Amazing. I saw the daytime pics, they looked good. Then with your lighting expertise and well placed props - WOW!! Totally looks pro to me.


----------



## GrimFinger

Clowns are always good, because so many people have an aversion to them.


----------



## Hairazor

You totally Rocked the creepy circus theme! And your lighting was great


----------



## The Halloween Lady

Your pics are great. I especially liked the shot of your whole front yard scene, and the rats in the popcorn. If I ever redo my circus theme I am definitely borrowing that.


----------



## booberry crunch

Thanks so much for all the great comments, everyone. I'm really flattered 

Still trying to figure out where to stash the funhouse sign 'till next year (turns out it's a bit too long to maneuver up to the garage loft as originally planned...oops!). And, I still haven't gotten around to taking down the rail fence...

Some of my neighbors have commented that I should leave the fence up year round...they're not so sure about the straw bales. I figure, stick a few gourds and a fake turkey on top of 'em, call it a Thanksgiving display. Oh, and some glitter..._lots_ of glitter...


----------



## bobzilla

Wowzer!
I just went through your album.......Awesome!!! 
Great job!


----------



## Headless

WOW I really love that big clown face you were going to put over the door! Great setup and I also love the sign. Well done.


----------



## RWB

Now this is a perfect example of why I kick myself sometimes when I started collecting things for my haunt. Spent way too much time and way too much money on after Halloween sales where buying eclectic is not a good idea. Got some really cool props but have to set up way too many scenes for things to make sense.

Circus theme, circus props, creepy as hell.... A+


----------



## SCEYEDOC

Love the FUNHOUSE sign and the clown skeletons. Are those letters from HOBBY LOBBY?


----------



## booberry crunch

bobzilla said:


> Wowzer!
> I just went through your album.......Awesome!!!
> Great job!


Thanks, Bob! I had a lot of fun with the setup this year.

BTW, I checked out your pirate pics, and...WOW, back at you! I especially love all the detail on the barnacle/starfish pirate, and your spooky little parrot! Very cool!



Headless said:


> WOW I really love that big clown face you were going to put over the door! Great setup and I also love the sign. Well done.
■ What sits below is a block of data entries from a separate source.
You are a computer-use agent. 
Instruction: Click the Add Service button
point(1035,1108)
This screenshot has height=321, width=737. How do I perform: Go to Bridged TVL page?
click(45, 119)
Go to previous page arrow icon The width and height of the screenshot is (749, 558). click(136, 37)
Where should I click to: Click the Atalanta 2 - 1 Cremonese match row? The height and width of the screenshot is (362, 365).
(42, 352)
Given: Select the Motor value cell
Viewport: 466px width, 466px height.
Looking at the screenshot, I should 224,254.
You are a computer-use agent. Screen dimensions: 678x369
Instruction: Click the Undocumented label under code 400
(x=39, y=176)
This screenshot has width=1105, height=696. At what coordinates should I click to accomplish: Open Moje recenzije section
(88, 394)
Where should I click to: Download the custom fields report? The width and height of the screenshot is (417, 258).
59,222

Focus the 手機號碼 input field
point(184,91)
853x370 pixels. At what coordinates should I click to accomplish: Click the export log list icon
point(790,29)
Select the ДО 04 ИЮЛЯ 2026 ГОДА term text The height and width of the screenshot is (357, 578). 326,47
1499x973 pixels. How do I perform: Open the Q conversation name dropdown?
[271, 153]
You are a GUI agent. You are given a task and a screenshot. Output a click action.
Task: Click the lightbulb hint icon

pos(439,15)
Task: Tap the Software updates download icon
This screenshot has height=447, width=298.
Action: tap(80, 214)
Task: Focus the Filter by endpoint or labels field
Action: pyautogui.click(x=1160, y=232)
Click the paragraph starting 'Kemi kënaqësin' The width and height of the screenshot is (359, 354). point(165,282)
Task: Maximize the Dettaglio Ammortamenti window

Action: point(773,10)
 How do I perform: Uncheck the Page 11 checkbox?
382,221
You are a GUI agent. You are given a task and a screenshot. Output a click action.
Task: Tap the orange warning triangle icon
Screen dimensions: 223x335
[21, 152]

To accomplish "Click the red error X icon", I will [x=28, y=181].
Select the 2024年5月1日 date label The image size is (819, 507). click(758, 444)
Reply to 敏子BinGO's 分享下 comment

Thanks! The clown face is built around an OTC cardboard door framer from their "Big Top Terror" line. Dr. Maniaco used the same one for his very awesome office haunt (wow...try saying _that_ three times fast!). I separated the face part, mounted it onto 2" thick foam board, and then carved and painted new hair tufts on either side, to give it more width (I had this grand plan that it would mount over the front door, and then the funhouse sign would somehow stand above _that_...yeah, um....didn't quite work out as planned :confusedkin: ).



RWB said:


> Now this is a perfect example of why I kick myself sometimes when I started collecting things for my haunt. Spent way too much time and way too much money on after Halloween sales where buying eclectic is not a good idea. Got some really cool props but have to set up way too many scenes for things to make sense.
> 
> Circus theme, circus props, creepy as hell.... A+


Thank you, RWB! I Always wanted to do a creepy carnival (is there any other kind?), so I decided to go for it. I would have loved to incorporate a few "freak" skellies, and some midway games, and a ticket booth, and, and.... 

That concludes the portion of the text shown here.